Wenn Unrecht zum Recht wird, ist Widerstand Pflicht. Aber die CDU meint: Keinen Führerschein, keine Waffen, kein eigenes Gewerbe! Das soll künftig für Reichsbürger gelten, fordert die Landes-CDU, Manuel Hagel. „Wer die BRD und ihre Rechtsordnung ablehnt, kann auch deren Privilegien nicht uneingeschränkt in Anspruch nehmen“, sagte Hagel am Donnerstag der „Schwäbischen Zeitung“. Gut gebrüllt Löwe, aber kann er „Reichsbürger“ definieren oder einen Staat anerkennen, der keiner ist?

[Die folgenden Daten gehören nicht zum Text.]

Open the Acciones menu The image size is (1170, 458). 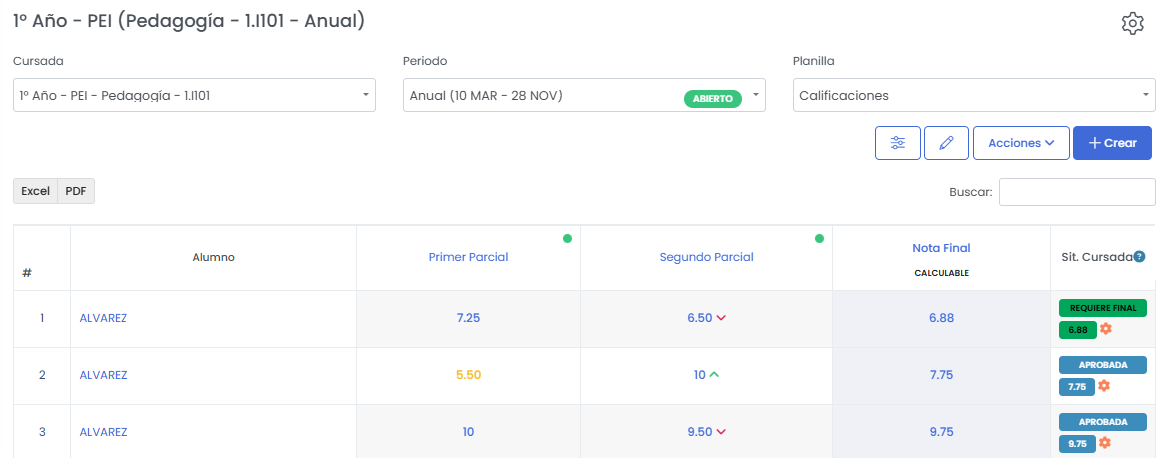coord(1021,143)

https://www.facebook.com/groups/AfDStemwede beschäftigt sich mit Gesetzen in der BRD, die seit 2007 nicht mehr gültig sind. Waffen hatten die Menschen in der Eiszeit und brauchten keine Waffenbesitzkarten. Warum in Germany 2017? Warum wurde das Waffenrecht 1973 verschärft? Dadurch sind Preise für illegale Waffen gestiegen, aber was sonst? Die Sicherheit der gesetzestreuen Menschen meines Erachtens nicht.

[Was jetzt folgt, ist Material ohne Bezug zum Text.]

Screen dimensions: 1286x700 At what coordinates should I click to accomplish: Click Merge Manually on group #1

Wegen folgender Zeilen werde ich oft in die rechte Ecke gestellt, obwohl ich ein guter Deutscher bin: Richter und andere weigern sich oft, Urteile oder Beschlüsse zu unterschreiben. Meine Schuld kann das nicht sein, oder wer ist warum anderer Meinung? Ohne Unterschrift ist nichts gültig: Die Grundlagen finden wir sowohl in § 126 BGB wie auch Rechtsprechungen von Germany. Zur Schriftform gehört die eigenhändige Unterschrift: Dies bedeutet, ohne Unterschrift ist gar nichts rechtskonform! Unterschriften unter Urteilen wie “gez. Müller, Justizangestellte” und dazu ein unlesbarer Krakel oder „auf richterliche Anordnung“ sind in Rechtsstaaten unwirksam, weil Frau Müller auch Hausmeisterin sein kann und nicht nachvollzogen wird, wer verantwortlich ist.

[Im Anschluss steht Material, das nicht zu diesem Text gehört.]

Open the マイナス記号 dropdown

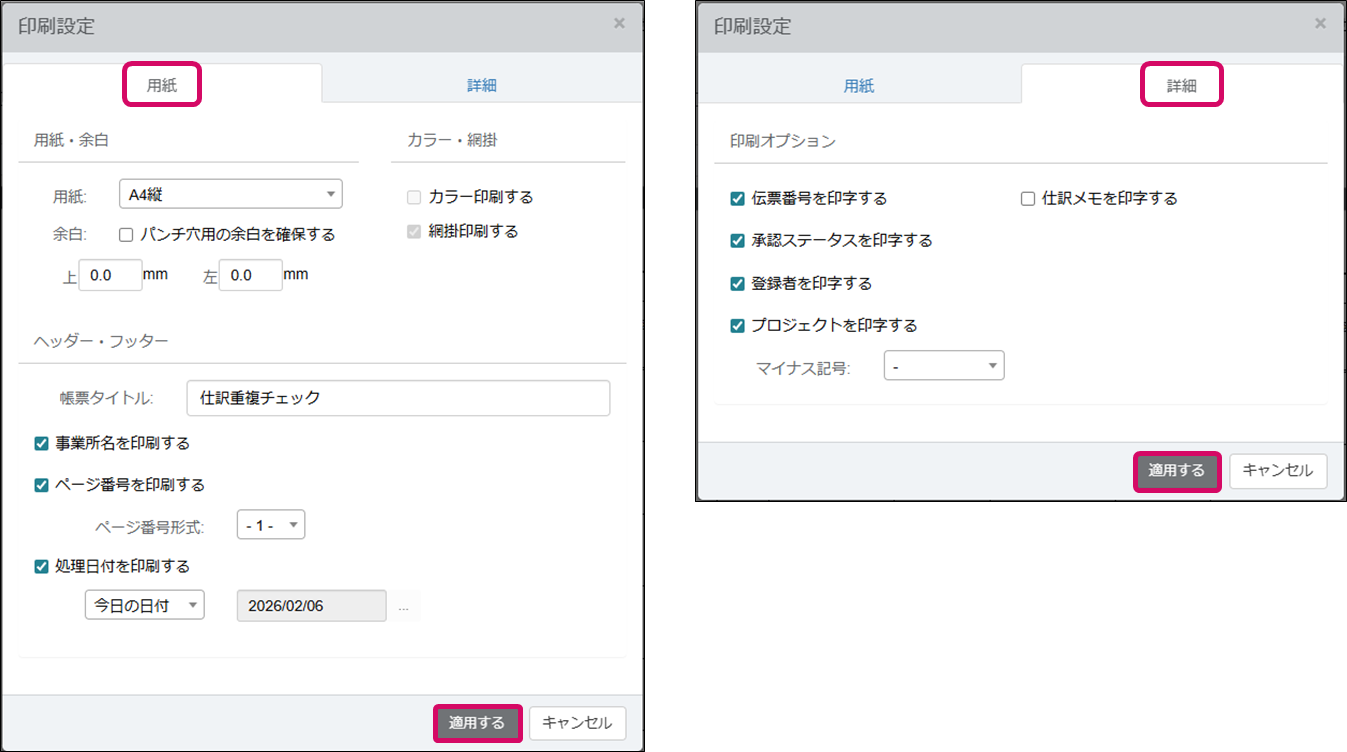click(943, 367)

Dr. Frauke Petry, Björn Höcke, Frank Hogendorf, Angels Decay, Andy Gizmo, Adam Lauks, Angelika Ria, Andreas Hopfensitz, Dennis Lee, Falko Loskant, Christian Teichert, Werner Nosko, Katja Kitzing, Mike Randow, Chris Schellenberg, Martin Grumpelt, Klaus Lindemann, Detlef Spaniol, Daniela Wyczawska, Antje Welli, Dirk Gondro, Doris Baumgartner, Michael Bausch, Amando Gassmann, Heiko Allendorf, Maryam Yerlikaya, Sebastian Vorhanden, Hans Brandes, Anne Kopp, Mariell Först, Michi Weitzdörfer, Sunny Sommerfeld, Heinz Reisz, Andreas Berchmann, Ekkardt Huesmann, Frank Hartmann, Elly Verhoeven, David Scheinherr, Claudia Droste, Daniela Petersen, Rocco Winkler, Luisa Lu, Andre Borchert, Frank Sopart, Toni Semisch, Hans-Georg Peitl, Silvia Weyh, Christina Schweiger, Bernd Müller, Andreas Reibe, Sindy Droese, Liane Reinicke, Fatin Parali, Bernd Henze, Franz J. Reichl, Alex Schmit, Estrella Fugaz, Evgeni Dusenko, Patrick Mayer, Roland Zervas, Cees Hog und Chris Büchner wollen ein liberaleres Waffenrecht. Was meinst du? Dr. Sahra Wagenknecht, Dr. Angela Merkel und die SPD sind anderer Meinung, was ich überhaupt nicht verstehe! Zuerst ignorieren sie dich, dann lachen sie über dich, dann bekämpfen sie dich und du hast gewonnen. Ist das wahr?

Kleiner Grauer
Kleiner Grauer
7 Jahre zuvor

Ist der Ruf erst einmal ruiniert, lebt es sich ungeniert. Nach Wilhelm Busch.
Was die Firma sich heraus nimmt ist Hehlerei und das ist rechtlich nicht verwertbar. Wo ist der Datenschutz Beauftragte-versteckt sich hinter den Daten?